A cultura muitas vezes romantiza o ciúmes — como se fosse prova de amor, sinal de cuidado ou expressão de interesse. Mas quem já o sentiu de forma intensa sabe: ele fala menos sobre o outro, e muito mais sobre o que nos falta. O ciúmes é, antes de tudo, uma ferida narcísica. Uma dor que toca o lugar onde a autoestima se fragiliza, onde a segurança se desmancha, onde o desejo do outro parece escapar por entre os dedos.

Na psicanálise, o ciúmes não é simplesmente um excesso de afeto, mas uma formação do inconsciente que revela muito sobre a estrutura de quem sente. Muitas vezes, ele expressa uma fantasia de exclusividade absoluta — uma demanda impossível de ser satisfeita, pois o outro é, sempre, irremediavelmente outro: com seus desejos, seus mistérios, suas faltas. É essa alteridade que o ciumento tenta controlar, como se vigiar o outro fosse garantir sua presença.

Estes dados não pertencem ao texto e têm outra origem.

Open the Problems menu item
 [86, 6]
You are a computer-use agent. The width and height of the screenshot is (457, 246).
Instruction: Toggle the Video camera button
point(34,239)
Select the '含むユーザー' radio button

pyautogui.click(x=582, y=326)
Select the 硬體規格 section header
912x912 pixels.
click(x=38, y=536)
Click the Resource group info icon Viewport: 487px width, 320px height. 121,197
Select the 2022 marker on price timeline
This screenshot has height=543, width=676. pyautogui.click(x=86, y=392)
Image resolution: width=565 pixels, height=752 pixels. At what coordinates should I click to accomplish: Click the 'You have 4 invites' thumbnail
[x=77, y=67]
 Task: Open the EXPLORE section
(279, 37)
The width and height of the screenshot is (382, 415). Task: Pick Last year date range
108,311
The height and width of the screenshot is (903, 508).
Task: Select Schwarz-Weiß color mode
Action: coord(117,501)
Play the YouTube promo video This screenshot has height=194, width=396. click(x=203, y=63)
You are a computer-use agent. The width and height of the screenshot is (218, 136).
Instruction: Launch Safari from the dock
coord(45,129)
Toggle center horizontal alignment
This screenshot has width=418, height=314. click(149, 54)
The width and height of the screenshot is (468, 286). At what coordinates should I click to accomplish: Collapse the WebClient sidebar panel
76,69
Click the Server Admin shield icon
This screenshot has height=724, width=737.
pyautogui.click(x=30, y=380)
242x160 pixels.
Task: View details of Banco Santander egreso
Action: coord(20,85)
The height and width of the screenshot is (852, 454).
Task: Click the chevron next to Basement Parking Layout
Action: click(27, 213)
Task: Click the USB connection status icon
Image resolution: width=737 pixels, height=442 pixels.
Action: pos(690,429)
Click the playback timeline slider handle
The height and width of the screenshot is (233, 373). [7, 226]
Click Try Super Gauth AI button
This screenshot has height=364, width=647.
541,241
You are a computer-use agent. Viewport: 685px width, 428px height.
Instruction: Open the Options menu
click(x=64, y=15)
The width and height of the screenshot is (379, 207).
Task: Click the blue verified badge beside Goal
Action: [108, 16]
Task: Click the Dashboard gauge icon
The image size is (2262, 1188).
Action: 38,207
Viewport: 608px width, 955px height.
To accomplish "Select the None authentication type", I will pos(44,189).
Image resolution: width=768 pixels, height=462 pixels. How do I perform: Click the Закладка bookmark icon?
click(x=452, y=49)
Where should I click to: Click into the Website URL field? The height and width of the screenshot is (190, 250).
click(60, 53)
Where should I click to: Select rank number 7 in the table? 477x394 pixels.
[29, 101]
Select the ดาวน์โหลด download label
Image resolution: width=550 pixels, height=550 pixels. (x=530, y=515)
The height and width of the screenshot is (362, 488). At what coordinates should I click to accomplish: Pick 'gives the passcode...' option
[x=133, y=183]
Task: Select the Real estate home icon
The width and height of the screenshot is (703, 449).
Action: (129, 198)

Mas o ciúmes pode esconder algo ainda mais profundo: a dificuldade de lidar com a própria falta. A dor de não ser “tudo” para o outro, o medo de ser trocado, esquecido, rejeitado — ou, talvez, a angústia de nunca ter se sentido desejado o suficiente. Em muitos casos, o ciúmes aponta para um vazio anterior ao vínculo atual. Ele remonta a experiências precoces de abandono, de rivalidade, de insegurança afetiva.

Na análise, esse sentimento pode ganhar outro destino. Ao invés de se transformar em vigilância, controle ou sofrimento repetido, ele pode ser escutado. Que história esse ciúmes repete? Que perdas ele tenta evitar? Que imagem de si ele tenta proteger?

Não se trata de eliminar o ciúmes, mas de deslocá-lo do lugar de ameaça para o de pergunta. Porque, ao escutá-lo sem julgamento, o sujeito pode descobrir que o que teme perder talvez nunca tenha sido do outro — mas de si mesmo.

E nesse caminho, pouco a pouco, é possível transformar a dor de não ser tudo… na liberdade de ser alguém.